Lotario miró a su acólito con severidad. Luego se volvió hacia Alcuino.
– ¿Y qué si hablaba con él? El obispado posee un molino, y Rothaart trabajaba en otro. A veces nos molía grano, y en otras ocasiones, nosotros a ellos.
– Pero lo sensato hubiera sido tratar esos negocios con el dueño del molino, no con su subalterno.
– ¿Y de ahí inferís lo del asesinato…? Mirad, Alcuino, dejaos de necedades y aceptad lo evidente: hiciera lo que hiciera Rothaart, Kohl era quien vendía el trigo.
– Si no os importa, continuaré con mis necedades… -Echó un nuevo vistazo a sus notas-. Como he señalado antes, Rothaart el pelirrojo manejaba mucho dinero: vestía jubones lujosos, calzaba botines de cuero fino, y adornaba sus brazos con oro suficiente como para comprar un alodio con sus correspondientes labriegos. Algo inexplicable para un ayudante de molinero. Parece obvio pensar que disponía de otros recursos, cosa que concuerda con la actividad que, junto con su colega Gus, desempeñaba los domingos.
– ¿A qué actividad os referís? -preguntó el monarca.
– Hablé con Gus tras la muerte de Rothaart. Un par de jarras de cerveza, y enseguida se avino a contarme lo mucho que iba a lamentar su pérdida. Por lo visto, Rothaart conseguía trigo de no sabía dónde, el cual molía los domingos en el molino de Kohl cuando éste se ausentaba para asistir a la misa mayor. Una vez molido, trasladaban el cereal a un almacén clandestino donde aguardaba el momento para ser vendido, mezclado con el centeno.

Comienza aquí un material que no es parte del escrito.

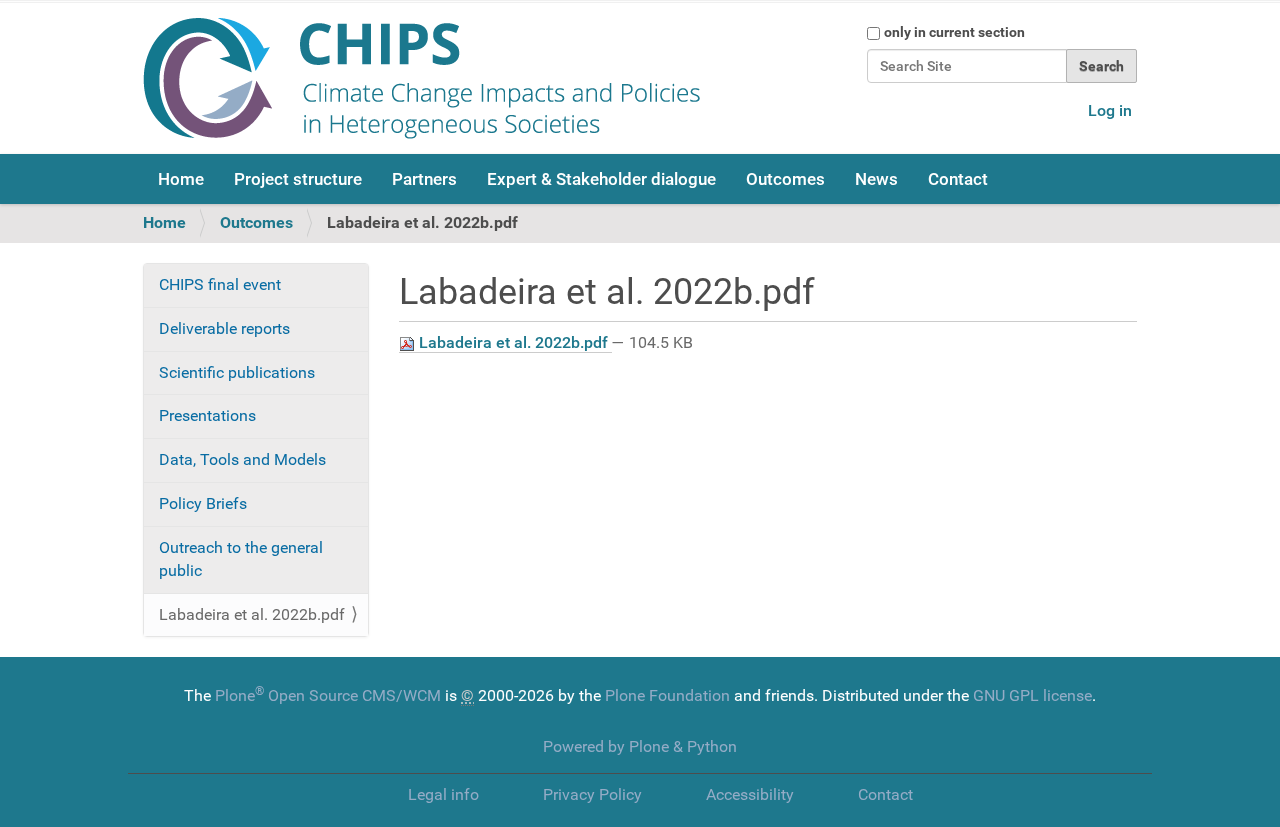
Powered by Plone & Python (640, 746)
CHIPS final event (220, 284)
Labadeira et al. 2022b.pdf (513, 342)
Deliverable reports (224, 328)
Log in (1110, 110)
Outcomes (785, 179)
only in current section (954, 32)
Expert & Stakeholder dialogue (601, 179)
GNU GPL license (1032, 695)
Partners (424, 179)
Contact (958, 179)
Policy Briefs (203, 503)
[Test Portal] (421, 78)
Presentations (207, 415)
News (876, 179)
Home (181, 179)
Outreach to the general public (241, 559)
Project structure (298, 179)
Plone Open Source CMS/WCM (328, 695)
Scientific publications (237, 372)
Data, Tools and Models (242, 459)
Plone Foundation (667, 695)
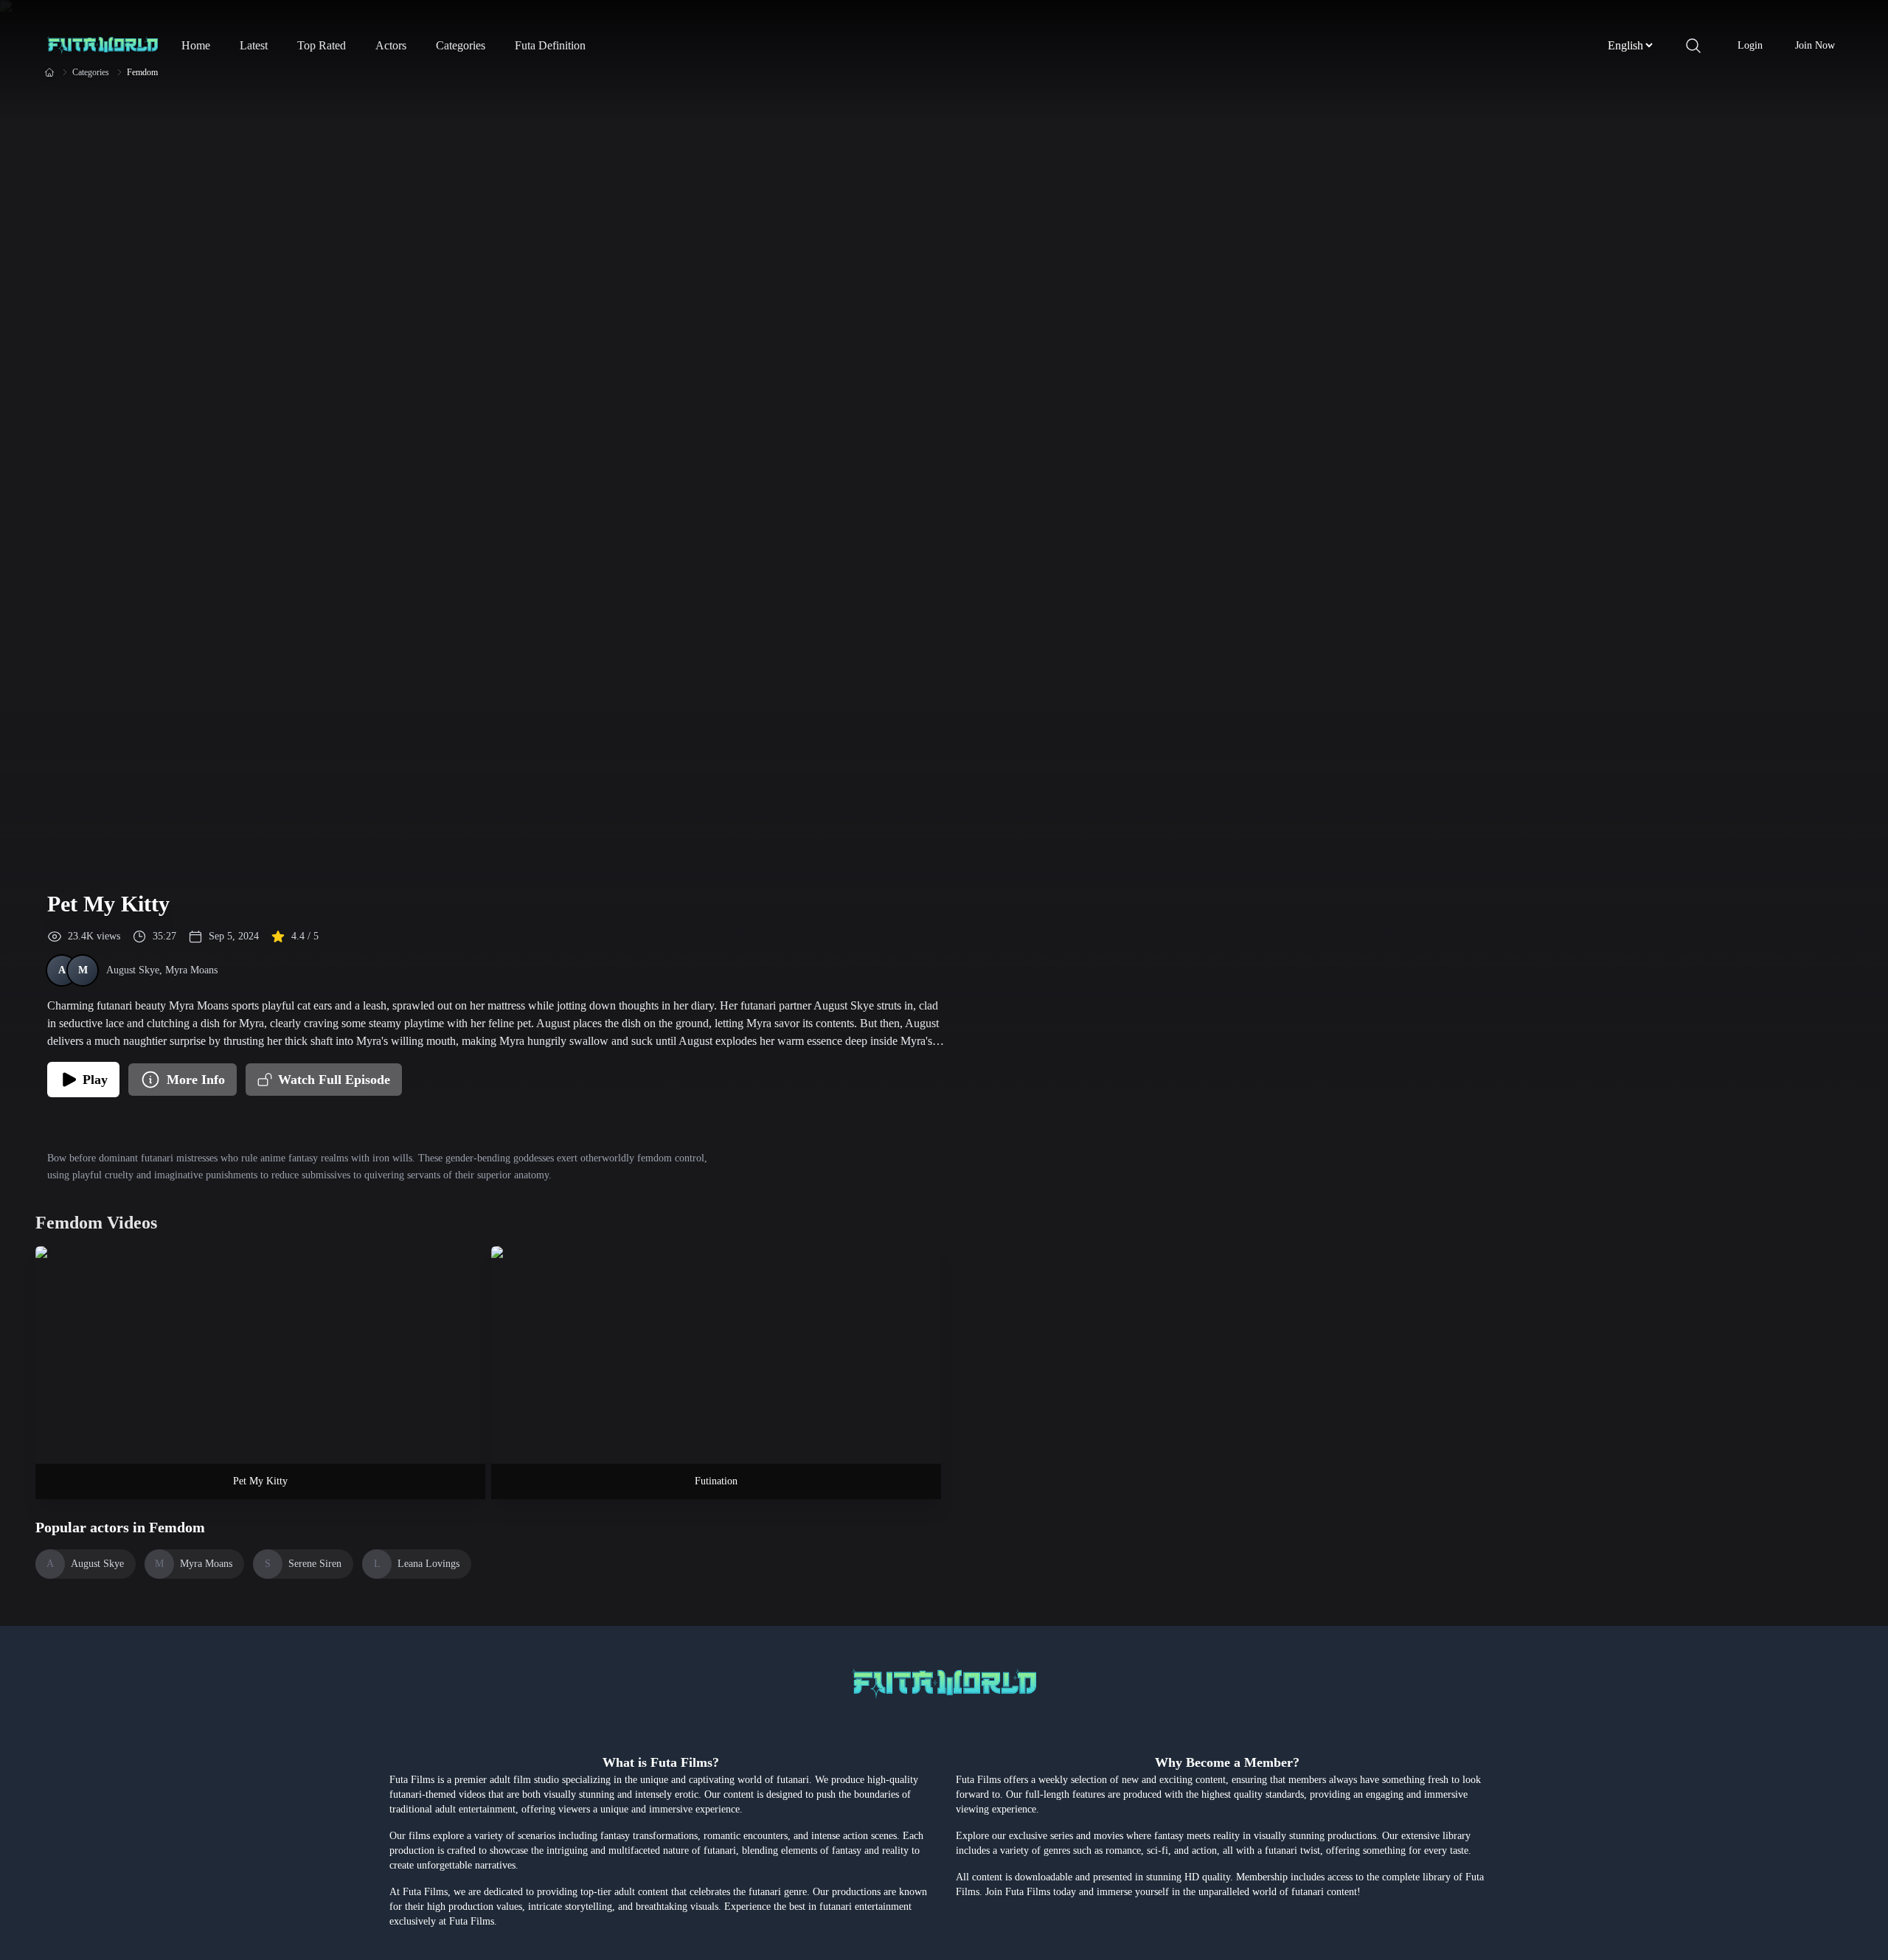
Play (95, 1079)
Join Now (1815, 45)
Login (1750, 45)
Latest (254, 45)
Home (195, 45)
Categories (460, 45)
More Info (196, 1079)
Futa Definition (550, 45)
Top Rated (321, 45)
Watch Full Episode (334, 1079)
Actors (390, 45)
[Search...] (1693, 45)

– ¿Y os contó todo esto, sin más? -se interesó Carlomagno.
– Bueno. No fue problema convencerle de que ya sabía de sus confabulaciones. Si a ello añadimos la inesperada muerte de Rothaart, que obviamente atribuí a un castigo divino, y la cantidad de cerveza que le di a ingerir, no es de extrañar que confesara lo que en cualquier caso tampoco consideraba un pecado. Pensad que a Gus le tenían engañado, haciéndole trabajar por poco más que algo de vino y cuatro cuartos mal contados.
– Gus, un borracho, y Rothaart, un asesino. Pues bien, ¡tal vez lo fueran! Pero ¿qué tiene que ver eso conmigo? -preguntó Lotario indignado.
– Ya termino. Paciencia… ya termino. Como he explicado antes, deduje que el mal procedía del grano por la semejanza entre los síntomas de los enfermos y los presentados durante la hambruna en mi natal York. Por eso solicité a Lotario los polípticos del obispado: para buscar algún dato referente a centeno contaminado. Sorprendentemente, ni Theresa ni yo encontramos nada que hiciese referencia al centeno, pero sí una hoja raspada y rectificada en cuyo interior residía el secreto de este asunto. En ella, como por ensalmo, se revelaba que un cargamento de trigo viajó desde Magdeburg hasta Fulda. Un cargamento mortal, con un trigo comprado a bajo precio por el antiguo abad.
– ¿Entonces de qué habláis? Id al cementerio y acusad al abad difunto.
– Eso habría hecho, de no ser porque siempre sospeché de los vivos. Sobre todo desde que descubrí que vos estabais roturando un terreno inculto, preparándolo para la siembra en pleno mes de enero. Decidme, Lotario, ¿desde cuándo se siembra trigo en invierno?
– ¡Pero qué estupidez! Ese terreno me pertenece, y puedo hacer con él lo que me venga en gana. Y os digo más. Estoy harto de vuestras acusaciones infundadas y vuestro afán de sabiduría. No habláis más que de necedades sin aportar prueba alguna: invocáis a Rothaart, pero éste ha muerto; habláis del Marrano, pero a su demencia se une su mudez; os referís al antiguo abad de Fulda, pero su cuerpo hace años que descansa en el camposanto; y por último, denunciáis un políptico que revela secretos desconocidos mediante no sé qué arte de brujería, en una hoja que nadie ha visto, y mucho menos comprobado. Muy bien. ¿Tenéis ese políptico? Pues mostradlo de una vez, o tragaos vuestras palabras.